Many white people travel to Palestine to work with various organizations. Some are deeply involved in solidarity and resistance work on the ground, others work to subsidize Israeli repression of Palestinians through absorbing costs — such as health care — that Israel, as the occupying power, would otherwise have to bear. One of the latter is Chloé (Evelyne Brochu), the main character in Québécois writer/director Anaïs Barbeau-Lavalette’s second feature film, Inch’allah.
Titled with Arabic expression meaning “God willing,” Inch’allah opens with a young Jewish boy walking through a Jerusalem market. He stops to look at some birds for sale after which an explosion — implied as a bombing — is a heard but not seen. This narrative is dropped until the very end of the film and the story of Chloé begins.
Chloé is a young doctor from Quebec, working at a women’s health clinic run by a foreign organization in Palestine.
The story is reasonably straightforward. Chloé rents an apartment in Jerusalem and is close to her French-speaking Israeli neighbor, Ava (Sivan Levy). Ava is a soldier deployed daily at a checkpoint which is said to be Qalandiya, through which Chloé passes daily.

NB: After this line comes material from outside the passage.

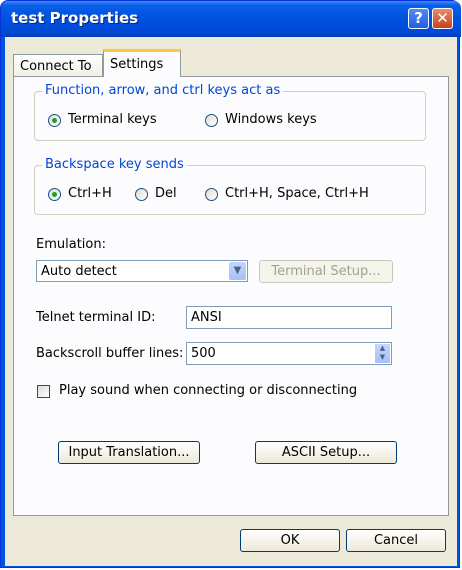 This screenshot has height=570, width=462. Describe the element at coordinates (290, 540) in the screenshot. I see `ok-button: OK` at that location.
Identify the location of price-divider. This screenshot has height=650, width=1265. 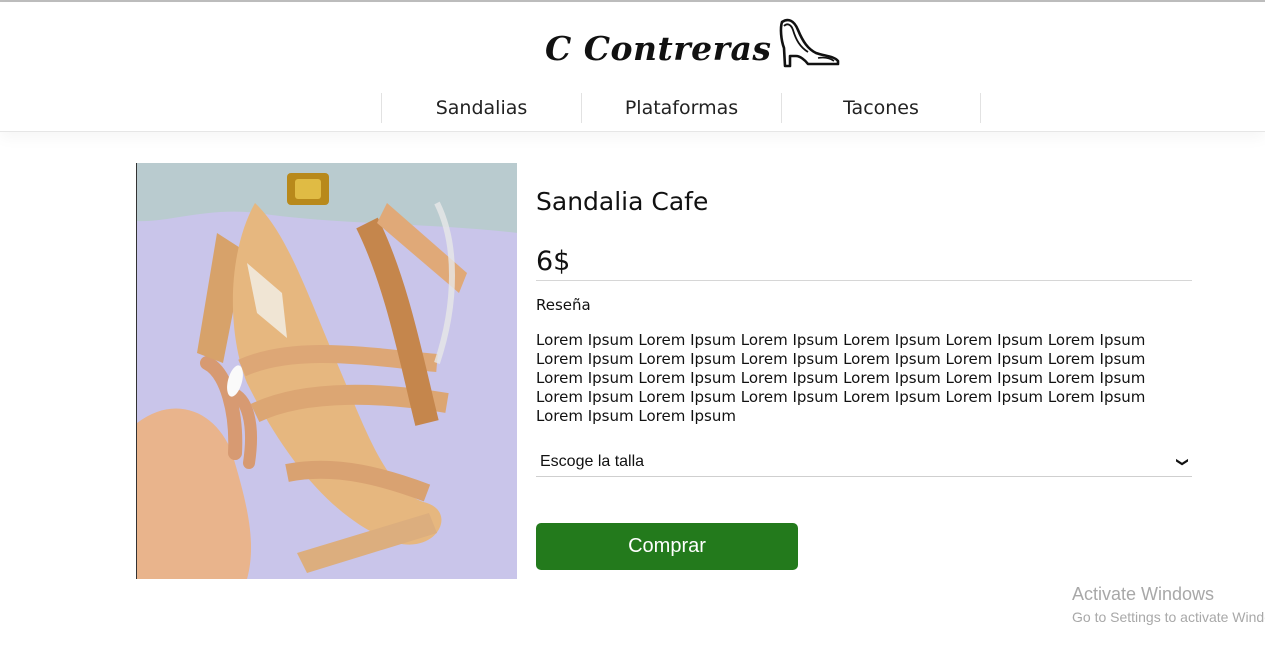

Chloé has also grown close to her pregnant client Rand (Sabrina Ouazani), a ragpicker who lives in the Qalandiya refugee camp with her brother Faysal (Yousef Sweid). Faysal runs a print shop and, the film hints quite heavily, may also be part of an armed resistance group. Rand’s husband is incarcerated in an Israeli prison awaiting sentencing.
Chloé finds that as she grows closer to Rand and Faysal, she becomes more outraged at Israeli actions (this despite the film refusing to articulate much in the way of specific political critique) and her relationship with Ava grows tense, though not damaged in any irreparable way. She uses her friendship with Ava to facilitate day permits for Rand, Faysal and their mom to visit the village from where their family originates.
That scene has one of the film’s finer comic moments when their mother, atop the remains of her childhood home, convincingly identifies where the bathroom was.
The tension in Chloé’s life between her friendships with “both sides” builds to the film’s improbable conclusion.
Barbeau-Lavalette has filmed Inch’allah with tremendous intimacy using a hand-held camera that closely orbits Chloé. It gives the film an organic, participatory feel for the audience.
Barbeau-Lavalette also has a gift for creating beautiful sequences, such as a memorial gathering with an oud player and vocalist. The scene is framed with candlelight and martyr posters while focusing on the music, musicians and those gathered in equal parts. This gives terrific context to the on-screen performance, and invokes a working class, refugee version of the Brazilian singer Caetano Veloso’s turn in Pedro Almodóvar’s haunting 2002 rape apologia Hable Con Ella (Talk to her).
Despite the slew of great performances, fine contrasts of comedy and drama and outstanding direction and photography, Inch’allah is ultimately flawed.
No “permission to narrate”
The drama and trauma build throughout the film, all of it inflicted upon Palestinians. Faysal and Rand both offer occasional sharp political comments, one of which moves toward a critique of film’s own voyeurism during the scene in the ancestral village.
But Palestinians, by and large, do not narrate the trauma or injustice. Instead, Chloé takes their place. Indeed, she is not a sympathetic Westerner with Palestinian friends, but instead their substitute for a Western audience. It is Chloé who narrates the violence of Zionist settler colonialism — however, unexamined entirely during Chloé’s frequent Skype conversations with her mother in Quebec, is the violence of Canadian settler colonialism. Her home is portrayed as perfectly tranquil.
Palestinians are still denied, as Edward Said noted back in 1984, “permission to narrate.” Chloé is the mourning mother, the outraged brother, the frustrated commuter. Ava too narrates the trauma of the checkpoint from the point of view of the “shooting and crying” Israeli.
It is ironic, if unsurprising, that Chloé’s frustration about French-language radio not reporting violence against Palestinians is reproduced by the film itself. In Inch’allah, Palestinian voices aren’t even deemed necessary to critique the absence of Palestinian voices. This is a prime example of the harm in “giving voice to the voiceless,” the sole enduring achievement of which is the perpetuation of voicelessness.
Finally, why is the film framed with a suicide bombing? Leaving aside how Inch’allah misconstrues the reasons why this tactic has been used, it offers nothing to the story.
It is especially curious when the film’s characters note there have not been such bombings for years. The humanistic portrayal of the attacker — who is given the same sympathy as every other character — is somewhat irrelevant when stories of Palestine are attached at the hip to suicide bombings (a phenomenon broken down insightfully in Evelyn Alsultany’s terrific 2012 book Arabs and Muslims in the Media).
As a film about a white Canadian doctor in Palestine struggling to choose a side, Inch’allah is a deeply problematic story, told beautifully.
Jimmy Johnson is an organizer in Detroit.